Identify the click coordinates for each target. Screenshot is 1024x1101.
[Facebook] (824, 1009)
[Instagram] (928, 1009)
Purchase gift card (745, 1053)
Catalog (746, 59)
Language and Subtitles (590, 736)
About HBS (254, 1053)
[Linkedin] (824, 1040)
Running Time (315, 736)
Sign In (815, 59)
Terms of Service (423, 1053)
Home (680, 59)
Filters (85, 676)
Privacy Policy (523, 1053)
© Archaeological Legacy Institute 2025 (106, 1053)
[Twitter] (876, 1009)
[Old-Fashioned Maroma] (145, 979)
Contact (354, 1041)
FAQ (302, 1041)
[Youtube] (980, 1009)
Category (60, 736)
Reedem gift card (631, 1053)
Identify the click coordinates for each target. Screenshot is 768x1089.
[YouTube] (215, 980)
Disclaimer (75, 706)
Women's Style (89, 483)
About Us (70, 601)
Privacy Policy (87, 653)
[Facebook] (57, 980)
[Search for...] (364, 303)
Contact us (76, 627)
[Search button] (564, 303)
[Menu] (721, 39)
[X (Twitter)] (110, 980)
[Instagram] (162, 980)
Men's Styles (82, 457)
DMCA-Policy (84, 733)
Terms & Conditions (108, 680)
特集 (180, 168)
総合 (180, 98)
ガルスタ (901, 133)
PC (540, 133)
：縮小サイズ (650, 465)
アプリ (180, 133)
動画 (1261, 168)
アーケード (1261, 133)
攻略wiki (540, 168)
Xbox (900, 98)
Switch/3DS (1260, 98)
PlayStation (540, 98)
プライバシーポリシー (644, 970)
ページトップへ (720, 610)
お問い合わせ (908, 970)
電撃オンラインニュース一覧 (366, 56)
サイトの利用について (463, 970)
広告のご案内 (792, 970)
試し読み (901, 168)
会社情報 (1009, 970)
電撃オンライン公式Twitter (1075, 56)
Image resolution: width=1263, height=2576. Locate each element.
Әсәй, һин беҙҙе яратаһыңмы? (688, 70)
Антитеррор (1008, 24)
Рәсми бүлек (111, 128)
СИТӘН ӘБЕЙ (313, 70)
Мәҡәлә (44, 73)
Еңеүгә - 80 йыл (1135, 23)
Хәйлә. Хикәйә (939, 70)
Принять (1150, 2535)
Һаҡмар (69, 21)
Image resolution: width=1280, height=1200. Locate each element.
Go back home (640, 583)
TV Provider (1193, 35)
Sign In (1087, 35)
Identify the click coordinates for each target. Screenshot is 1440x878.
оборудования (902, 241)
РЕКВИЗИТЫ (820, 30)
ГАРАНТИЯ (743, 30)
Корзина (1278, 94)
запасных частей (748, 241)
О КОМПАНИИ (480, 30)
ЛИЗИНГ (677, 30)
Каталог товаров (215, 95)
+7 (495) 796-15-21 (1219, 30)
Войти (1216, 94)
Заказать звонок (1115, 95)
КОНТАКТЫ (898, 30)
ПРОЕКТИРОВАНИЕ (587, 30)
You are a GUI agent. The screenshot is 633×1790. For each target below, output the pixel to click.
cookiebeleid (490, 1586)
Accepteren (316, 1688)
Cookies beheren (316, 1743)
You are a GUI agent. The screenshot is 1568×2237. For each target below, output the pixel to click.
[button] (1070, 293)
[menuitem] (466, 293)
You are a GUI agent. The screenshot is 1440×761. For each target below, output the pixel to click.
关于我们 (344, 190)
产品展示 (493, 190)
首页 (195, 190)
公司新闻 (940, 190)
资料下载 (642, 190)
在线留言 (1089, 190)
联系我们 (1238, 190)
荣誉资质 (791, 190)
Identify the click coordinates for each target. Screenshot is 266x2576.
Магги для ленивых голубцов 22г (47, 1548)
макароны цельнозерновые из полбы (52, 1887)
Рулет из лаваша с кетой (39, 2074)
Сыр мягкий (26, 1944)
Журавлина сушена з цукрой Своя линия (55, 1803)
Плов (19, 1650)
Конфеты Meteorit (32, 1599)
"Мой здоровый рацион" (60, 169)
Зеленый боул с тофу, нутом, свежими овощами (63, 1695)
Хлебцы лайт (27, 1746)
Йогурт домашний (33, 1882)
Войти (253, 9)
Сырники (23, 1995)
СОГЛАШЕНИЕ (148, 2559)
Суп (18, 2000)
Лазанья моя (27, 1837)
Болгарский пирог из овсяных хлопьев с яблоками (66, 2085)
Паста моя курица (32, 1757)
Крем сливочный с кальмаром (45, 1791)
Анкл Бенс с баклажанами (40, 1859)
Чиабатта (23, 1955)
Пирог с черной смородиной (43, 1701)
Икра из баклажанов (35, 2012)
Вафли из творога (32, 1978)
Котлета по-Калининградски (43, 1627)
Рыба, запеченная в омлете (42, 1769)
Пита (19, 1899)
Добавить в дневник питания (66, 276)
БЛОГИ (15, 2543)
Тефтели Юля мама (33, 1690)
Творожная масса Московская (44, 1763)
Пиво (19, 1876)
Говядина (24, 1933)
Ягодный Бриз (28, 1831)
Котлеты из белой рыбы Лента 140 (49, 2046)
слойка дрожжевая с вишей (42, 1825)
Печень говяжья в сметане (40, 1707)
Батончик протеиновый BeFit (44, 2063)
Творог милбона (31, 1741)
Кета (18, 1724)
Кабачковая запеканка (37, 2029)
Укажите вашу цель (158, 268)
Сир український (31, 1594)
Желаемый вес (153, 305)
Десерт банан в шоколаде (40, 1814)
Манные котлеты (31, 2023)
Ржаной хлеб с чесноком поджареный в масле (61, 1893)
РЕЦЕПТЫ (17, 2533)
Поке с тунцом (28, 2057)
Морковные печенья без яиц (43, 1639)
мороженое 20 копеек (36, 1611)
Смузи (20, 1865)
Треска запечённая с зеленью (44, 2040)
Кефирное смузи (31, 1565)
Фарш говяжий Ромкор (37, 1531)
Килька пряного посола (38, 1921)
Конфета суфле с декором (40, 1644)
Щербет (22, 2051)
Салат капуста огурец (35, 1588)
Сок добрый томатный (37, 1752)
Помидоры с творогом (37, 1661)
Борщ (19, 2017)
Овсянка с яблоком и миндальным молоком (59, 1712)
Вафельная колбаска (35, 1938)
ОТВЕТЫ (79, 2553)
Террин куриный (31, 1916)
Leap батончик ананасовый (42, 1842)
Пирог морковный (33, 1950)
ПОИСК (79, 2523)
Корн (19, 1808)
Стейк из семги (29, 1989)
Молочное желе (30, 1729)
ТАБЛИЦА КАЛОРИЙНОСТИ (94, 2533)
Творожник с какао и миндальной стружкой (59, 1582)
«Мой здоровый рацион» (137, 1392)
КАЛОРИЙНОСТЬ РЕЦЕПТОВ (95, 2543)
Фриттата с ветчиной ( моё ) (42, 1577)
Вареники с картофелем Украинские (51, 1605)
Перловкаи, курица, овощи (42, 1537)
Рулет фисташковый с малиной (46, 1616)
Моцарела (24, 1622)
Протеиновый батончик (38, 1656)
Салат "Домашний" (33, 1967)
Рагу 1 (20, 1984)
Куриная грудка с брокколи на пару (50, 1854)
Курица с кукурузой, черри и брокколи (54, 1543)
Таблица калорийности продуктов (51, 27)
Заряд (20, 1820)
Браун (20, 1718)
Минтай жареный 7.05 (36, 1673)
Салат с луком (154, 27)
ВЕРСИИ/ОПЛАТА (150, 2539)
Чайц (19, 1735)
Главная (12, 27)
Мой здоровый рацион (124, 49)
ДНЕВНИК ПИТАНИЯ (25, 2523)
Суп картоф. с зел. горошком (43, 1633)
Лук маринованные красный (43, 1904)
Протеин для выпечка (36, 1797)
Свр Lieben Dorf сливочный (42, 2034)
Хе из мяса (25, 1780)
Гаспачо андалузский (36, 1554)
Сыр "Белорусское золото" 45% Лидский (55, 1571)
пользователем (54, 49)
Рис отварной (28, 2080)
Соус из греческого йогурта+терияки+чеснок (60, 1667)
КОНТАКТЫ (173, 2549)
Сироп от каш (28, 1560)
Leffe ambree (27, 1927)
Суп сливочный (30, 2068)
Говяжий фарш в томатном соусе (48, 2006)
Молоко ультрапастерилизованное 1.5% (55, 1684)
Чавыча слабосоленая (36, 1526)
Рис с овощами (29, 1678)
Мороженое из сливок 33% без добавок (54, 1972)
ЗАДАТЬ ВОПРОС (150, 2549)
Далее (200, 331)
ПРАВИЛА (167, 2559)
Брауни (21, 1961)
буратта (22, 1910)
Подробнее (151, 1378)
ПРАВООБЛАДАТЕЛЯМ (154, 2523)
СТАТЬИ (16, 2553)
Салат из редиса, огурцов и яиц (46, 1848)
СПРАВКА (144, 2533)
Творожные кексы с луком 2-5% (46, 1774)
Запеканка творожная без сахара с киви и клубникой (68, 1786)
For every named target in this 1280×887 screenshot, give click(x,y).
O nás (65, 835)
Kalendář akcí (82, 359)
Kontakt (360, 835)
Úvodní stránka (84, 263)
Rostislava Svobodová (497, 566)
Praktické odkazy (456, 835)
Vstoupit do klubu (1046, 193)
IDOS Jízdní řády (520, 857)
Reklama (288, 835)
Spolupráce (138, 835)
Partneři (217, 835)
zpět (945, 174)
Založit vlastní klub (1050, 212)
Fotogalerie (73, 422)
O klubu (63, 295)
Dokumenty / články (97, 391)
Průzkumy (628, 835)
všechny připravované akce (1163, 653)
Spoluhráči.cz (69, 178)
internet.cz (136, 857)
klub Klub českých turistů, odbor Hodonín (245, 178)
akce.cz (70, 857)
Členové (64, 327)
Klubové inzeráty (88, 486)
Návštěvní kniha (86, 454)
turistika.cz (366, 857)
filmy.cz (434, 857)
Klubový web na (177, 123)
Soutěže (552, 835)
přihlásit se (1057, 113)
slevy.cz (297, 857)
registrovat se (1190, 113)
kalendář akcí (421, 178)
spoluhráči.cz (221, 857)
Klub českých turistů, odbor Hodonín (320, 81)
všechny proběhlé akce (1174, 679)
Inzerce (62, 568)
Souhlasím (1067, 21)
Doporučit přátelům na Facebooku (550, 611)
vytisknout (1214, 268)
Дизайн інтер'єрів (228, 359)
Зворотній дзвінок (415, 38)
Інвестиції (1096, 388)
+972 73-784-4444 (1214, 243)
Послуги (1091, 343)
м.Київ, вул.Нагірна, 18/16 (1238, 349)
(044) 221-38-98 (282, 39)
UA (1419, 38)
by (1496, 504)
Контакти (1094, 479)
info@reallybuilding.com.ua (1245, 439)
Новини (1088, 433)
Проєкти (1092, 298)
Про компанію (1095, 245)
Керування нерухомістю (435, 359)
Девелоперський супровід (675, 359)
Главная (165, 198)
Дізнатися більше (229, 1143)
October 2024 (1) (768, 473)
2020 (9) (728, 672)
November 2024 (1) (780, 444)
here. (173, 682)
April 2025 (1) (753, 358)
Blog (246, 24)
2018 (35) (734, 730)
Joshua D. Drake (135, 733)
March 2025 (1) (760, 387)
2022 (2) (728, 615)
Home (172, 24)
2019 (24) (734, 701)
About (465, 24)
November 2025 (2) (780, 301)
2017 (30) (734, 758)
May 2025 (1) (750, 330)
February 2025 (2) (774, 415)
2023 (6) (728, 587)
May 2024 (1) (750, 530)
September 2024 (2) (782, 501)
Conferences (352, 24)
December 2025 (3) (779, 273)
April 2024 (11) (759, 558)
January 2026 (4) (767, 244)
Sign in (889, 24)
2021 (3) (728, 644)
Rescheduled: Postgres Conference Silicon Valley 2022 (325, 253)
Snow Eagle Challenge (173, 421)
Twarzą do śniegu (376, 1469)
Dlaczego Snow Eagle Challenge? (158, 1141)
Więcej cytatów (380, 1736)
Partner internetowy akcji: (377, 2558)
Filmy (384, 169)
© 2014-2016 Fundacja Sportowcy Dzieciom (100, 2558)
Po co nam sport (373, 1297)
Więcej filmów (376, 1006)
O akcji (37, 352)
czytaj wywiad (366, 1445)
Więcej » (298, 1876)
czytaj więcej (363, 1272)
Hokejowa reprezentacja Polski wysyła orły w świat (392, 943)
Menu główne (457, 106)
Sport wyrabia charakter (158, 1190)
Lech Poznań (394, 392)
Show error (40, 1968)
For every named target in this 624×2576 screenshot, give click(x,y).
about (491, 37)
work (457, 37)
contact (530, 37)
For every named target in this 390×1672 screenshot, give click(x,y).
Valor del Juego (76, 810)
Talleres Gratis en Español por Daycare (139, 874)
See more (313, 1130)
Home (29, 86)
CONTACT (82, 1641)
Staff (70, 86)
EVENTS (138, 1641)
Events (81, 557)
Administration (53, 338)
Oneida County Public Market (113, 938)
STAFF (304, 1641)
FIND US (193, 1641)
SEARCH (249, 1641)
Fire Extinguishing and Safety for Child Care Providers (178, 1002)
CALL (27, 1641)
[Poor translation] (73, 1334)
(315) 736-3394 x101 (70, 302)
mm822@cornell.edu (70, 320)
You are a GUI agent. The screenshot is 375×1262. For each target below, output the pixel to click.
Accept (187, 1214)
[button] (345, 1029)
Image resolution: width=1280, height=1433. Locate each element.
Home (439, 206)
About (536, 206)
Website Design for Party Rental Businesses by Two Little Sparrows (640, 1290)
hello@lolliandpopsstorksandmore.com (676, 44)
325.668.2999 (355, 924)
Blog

> SET TASK
Update the items from the first line through the line containing "[Facebook] (57, 980)", inclusive: replace "Privacy Policy" with "Privacy Notice" and leave everything else unchanged.

> RESULT
Identify the click coordinates for each target. Screenshot is 1024x1101.
[Facebook] (824, 1009)
[Instagram] (928, 1009)
Purchase gift card (745, 1053)
Catalog (746, 59)
Language and Subtitles (590, 736)
About HBS (254, 1053)
[Linkedin] (824, 1040)
Running Time (315, 736)
Sign In (815, 59)
Terms of Service (423, 1053)
Home (680, 59)
Filters (85, 676)
Privacy Notice (523, 1053)
© Archaeological Legacy Institute 2025 (106, 1053)
[Twitter] (876, 1009)
[Old-Fashioned Maroma] (145, 979)
Contact (354, 1041)
FAQ (302, 1041)
[Youtube] (980, 1009)
Category (60, 736)
Reedem gift card (631, 1053)
Identify the click coordinates for each target. Screenshot is 768x1089.
[YouTube] (215, 980)
Disclaimer (75, 706)
Women's Style (89, 483)
About Us (70, 601)
Privacy Notice (87, 653)
[Facebook] (57, 980)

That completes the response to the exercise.